* Data listing:
···
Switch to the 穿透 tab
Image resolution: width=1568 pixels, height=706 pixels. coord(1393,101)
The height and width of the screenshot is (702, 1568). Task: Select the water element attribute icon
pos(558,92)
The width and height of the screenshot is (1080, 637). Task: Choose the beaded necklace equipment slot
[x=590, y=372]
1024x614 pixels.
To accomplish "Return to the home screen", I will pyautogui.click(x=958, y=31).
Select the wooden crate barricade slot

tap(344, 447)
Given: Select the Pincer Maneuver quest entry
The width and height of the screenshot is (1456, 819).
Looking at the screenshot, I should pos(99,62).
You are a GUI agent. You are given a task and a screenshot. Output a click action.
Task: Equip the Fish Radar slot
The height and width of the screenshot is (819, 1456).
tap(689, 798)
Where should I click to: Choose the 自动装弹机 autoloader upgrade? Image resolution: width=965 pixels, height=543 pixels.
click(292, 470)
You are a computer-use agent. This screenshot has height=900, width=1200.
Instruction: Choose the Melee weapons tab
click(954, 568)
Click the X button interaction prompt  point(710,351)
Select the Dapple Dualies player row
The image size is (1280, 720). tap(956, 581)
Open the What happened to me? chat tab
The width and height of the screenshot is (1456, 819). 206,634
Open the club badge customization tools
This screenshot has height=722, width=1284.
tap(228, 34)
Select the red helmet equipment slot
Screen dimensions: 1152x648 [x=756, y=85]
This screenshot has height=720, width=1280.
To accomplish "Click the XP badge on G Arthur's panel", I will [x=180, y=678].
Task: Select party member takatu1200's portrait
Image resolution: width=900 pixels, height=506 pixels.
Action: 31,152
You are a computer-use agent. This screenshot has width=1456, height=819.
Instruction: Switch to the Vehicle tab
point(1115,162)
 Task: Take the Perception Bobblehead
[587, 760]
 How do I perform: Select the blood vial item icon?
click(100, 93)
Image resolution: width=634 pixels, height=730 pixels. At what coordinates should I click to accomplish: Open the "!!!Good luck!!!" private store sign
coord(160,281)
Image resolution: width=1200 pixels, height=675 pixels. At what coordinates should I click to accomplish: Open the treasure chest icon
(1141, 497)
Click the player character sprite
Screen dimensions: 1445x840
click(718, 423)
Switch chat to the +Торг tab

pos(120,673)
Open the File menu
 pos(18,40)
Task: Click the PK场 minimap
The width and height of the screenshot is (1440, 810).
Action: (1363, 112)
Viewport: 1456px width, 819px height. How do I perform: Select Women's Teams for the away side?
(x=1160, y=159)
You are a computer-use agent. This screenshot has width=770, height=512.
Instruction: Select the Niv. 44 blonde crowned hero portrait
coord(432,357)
···
* Given task: Extract the lines of the data listing verbatim, beginning with the line that contains "Task: Take the Perception Bobblehead" and stopping after the line that contains "(x=1160, y=159)".

* Output of the task:
 Task: Take the Perception Bobblehead
[587, 760]
 How do I perform: Select the blood vial item icon?
click(100, 93)
Image resolution: width=634 pixels, height=730 pixels. At what coordinates should I click to accomplish: Open the "!!!Good luck!!!" private store sign
coord(160,281)
Image resolution: width=1200 pixels, height=675 pixels. At what coordinates should I click to accomplish: Open the treasure chest icon
(1141, 497)
Click the player character sprite
Screen dimensions: 1445x840
click(718, 423)
Switch chat to the +Торг tab

pos(120,673)
Open the File menu
 pos(18,40)
Task: Click the PK场 minimap
The width and height of the screenshot is (1440, 810).
Action: (1363, 112)
Viewport: 1456px width, 819px height. How do I perform: Select Women's Teams for the away side?
(x=1160, y=159)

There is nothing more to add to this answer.